**Bagaimana Marhaenisme Mengolah Ketenagalistrikan?: Catatan Kritis Terhadap UU Ketenagalistrikan Tahun 2009**
**Pendahuluan**
Marhaenisme adalah ideologi politik dan ekonomi yang digagas oleh Bung Karno, pendiri bangsa Indonesia. Ideologi ini menekankan kemandirian dan kedaulatan rakyat kecil dalam mengelola sumber daya alam dan ekonomi nasional. Dalam konteks ketenagalistrikan, Marhaenisme menawarkan perspektif yang unik dan relevan, terutama dalam mengkritisi Undang-Undang Ketenagalistrikan Tahun 2009. UU ini telah menjadi landasan hukum bagi pengelolaan sektor ketenagalistrikan di Indonesia, namun banyak menuai kritik terkait keberpihakannya pada kepentingan rakyat kecil dan keadilan sosial.

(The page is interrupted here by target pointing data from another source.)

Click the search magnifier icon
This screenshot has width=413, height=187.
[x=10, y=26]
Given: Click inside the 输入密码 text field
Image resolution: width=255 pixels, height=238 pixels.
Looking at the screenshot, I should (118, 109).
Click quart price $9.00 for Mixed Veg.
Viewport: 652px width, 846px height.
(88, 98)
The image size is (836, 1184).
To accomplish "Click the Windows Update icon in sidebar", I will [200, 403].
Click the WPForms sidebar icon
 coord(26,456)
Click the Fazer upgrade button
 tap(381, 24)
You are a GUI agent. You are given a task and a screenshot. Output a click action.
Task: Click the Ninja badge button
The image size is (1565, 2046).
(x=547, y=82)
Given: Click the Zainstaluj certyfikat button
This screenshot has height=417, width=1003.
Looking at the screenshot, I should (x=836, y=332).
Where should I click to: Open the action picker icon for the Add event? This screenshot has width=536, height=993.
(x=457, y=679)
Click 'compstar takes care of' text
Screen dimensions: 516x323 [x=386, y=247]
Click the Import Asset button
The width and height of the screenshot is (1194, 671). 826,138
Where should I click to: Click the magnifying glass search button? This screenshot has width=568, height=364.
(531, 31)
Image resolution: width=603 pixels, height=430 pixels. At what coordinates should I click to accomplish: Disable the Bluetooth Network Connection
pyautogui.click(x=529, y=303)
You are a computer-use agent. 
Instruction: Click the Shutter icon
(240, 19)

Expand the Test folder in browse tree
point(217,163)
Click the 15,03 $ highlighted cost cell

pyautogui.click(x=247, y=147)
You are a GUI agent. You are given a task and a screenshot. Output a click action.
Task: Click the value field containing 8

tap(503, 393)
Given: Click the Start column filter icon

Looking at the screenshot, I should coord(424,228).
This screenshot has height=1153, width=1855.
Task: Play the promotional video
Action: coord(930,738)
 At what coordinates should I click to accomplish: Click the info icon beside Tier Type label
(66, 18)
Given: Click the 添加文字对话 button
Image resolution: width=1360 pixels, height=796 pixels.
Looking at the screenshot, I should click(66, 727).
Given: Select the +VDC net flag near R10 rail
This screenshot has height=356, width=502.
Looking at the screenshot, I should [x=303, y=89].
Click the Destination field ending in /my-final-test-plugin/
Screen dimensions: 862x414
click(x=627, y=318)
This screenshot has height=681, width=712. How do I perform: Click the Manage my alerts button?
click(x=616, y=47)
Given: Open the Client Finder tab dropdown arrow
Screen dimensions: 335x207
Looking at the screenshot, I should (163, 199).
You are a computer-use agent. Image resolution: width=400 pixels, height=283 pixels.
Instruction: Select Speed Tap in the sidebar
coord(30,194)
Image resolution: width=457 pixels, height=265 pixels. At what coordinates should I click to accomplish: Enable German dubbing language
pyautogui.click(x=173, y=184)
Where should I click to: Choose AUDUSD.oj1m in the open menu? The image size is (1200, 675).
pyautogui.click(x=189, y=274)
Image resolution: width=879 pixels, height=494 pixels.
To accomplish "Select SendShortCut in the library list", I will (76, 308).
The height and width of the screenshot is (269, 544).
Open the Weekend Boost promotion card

**Prinsip Marhaenisme dalam Ketenagalistrikan**
Marhaenisme mendorong pengelolaan sumber daya yang berorientasi pada kesejahteraan rakyat banyak, bukan hanya segelintir elite. Dalam konteks ketenagalistrikan, ini berarti:
1. **Kedaulatan Energi**: Sumber daya listrik harus dikelola oleh negara untuk kepentingan seluruh rakyat, bukan diserahkan kepada swasta atau asing.
2. **Keadilan Sosial**: Tarif listrik harus terjangkau bagi seluruh lapisan masyarakat, terutama golongan ekonomi lemah.
3. **Pemberdayaan Lokal**: Pembangunan infrastruktur listrik harus melibatkan dan memberdayakan masyarakat lokal, baik dalam bentuk tenaga kerja maupun pengelolaan.
**Kritik Terhadap UU Ketenagalistrikan 2009**
UU Ketenagalistrikan No. 30 Tahun 2009 mengatur tentang penyediaan tenaga listrik yang dapat dilakukan oleh BUMN, BUMD, badan usaha swasta, dan koperasi. Meskipun demikian, undang-undang ini menuai beberapa kritik utama dari perspektif Marhaenisme.